I built my own and have it set up the way I like it. I think this is the best way to go. You could also check out Home Depot, Lowes, or Menard's and look at wood working benches. I have a really nice one from Home Depot with wood vises and cabinets with drawers that I use for my gunsmithing bench. Some of these come in a build your own kit that are a good price. Good luck.


----------



## Danimal (Sep 9, 2005)

sorry for the late response...

Since "the minister of domestic affairs" didn't want me taking over the whole basement, here is what I did in my workshop.

I bought a Sears 4 drawer workbench and most of my reloading supplies are in it. But instead of bolting the press to the workbench, I made another top that I clamp to the workbench. (This allows me to easily remove the reloading top and have an open work space again)

This second top is the same length (48") but is 24" deep instead of the Sears benche's 20" deep top. This extra 4 inches allow me to bolt the press to the front and the other three sides match up with the Sears top. Then I use C clamps to hold it in place while I reload.

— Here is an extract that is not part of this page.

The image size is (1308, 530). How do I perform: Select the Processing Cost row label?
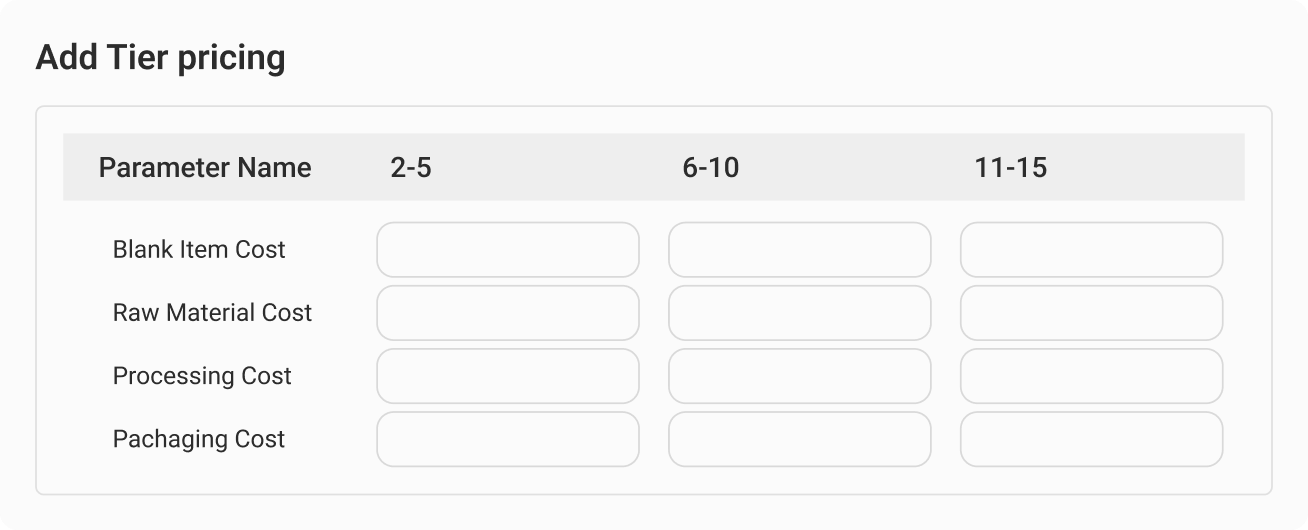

As for the top, I glued/screwed an oak 1x6x24 to a piece of 3/4" plywood that is 2'x4'. I then bolted the press through the oak and plywood.

hope this idea helps


----------



## Longshot (Feb 9, 2004)

Here is my home made bench. If I remember correctly the material came to around $50 and was easy to build.



















Hope this helps.


----------



## MossyMO (Feb 12, 2004)

Longshot,
You have a very clean looking reloading bench.
Regards,
Scruffy

P.S.
I will try remember to take pic's when I'm using mine. Yours will be in the next issue of Better Home & Gardens !!!


----------



## Longshot (Feb 9, 2004)

MossyMO

Ya, I had to clean a few boxes of reloads, bullet boxes, and powder cans off the table so it could be seen. I usually try to clean it up before I use it. I have a tendency to misplace stuff.


----------



## hammer1 (Feb 26, 2006)

I have my press bolted to a piece of 2 x 10 about 16 inches long and use two C clamps to secure it. It's out of the way when not neededand I can take it to the camp. buddies house etc.


----------



## MossyMO (Feb 12, 2004)

Here is a few pic's of the bench's I use out in my garage. This one is where I do trimming, deburring, powder dispensing and weighing. - 

This one is where I deprime, full length size and reload. - 

These are multi purpose benches, not just for reloading. When I do reload I clean the other projects off the benches and set them up for just reloading.


----------



## Aussie (May 22, 2005)

My reloading bench is a coffee table,15"hx24"wx40"long. Made from 2" RHS and the ends are 6"x3" angle iron, just what I had lying around. I couldn't figure out how to put a photo up here but if anyone wants to see it I can send photo.


----------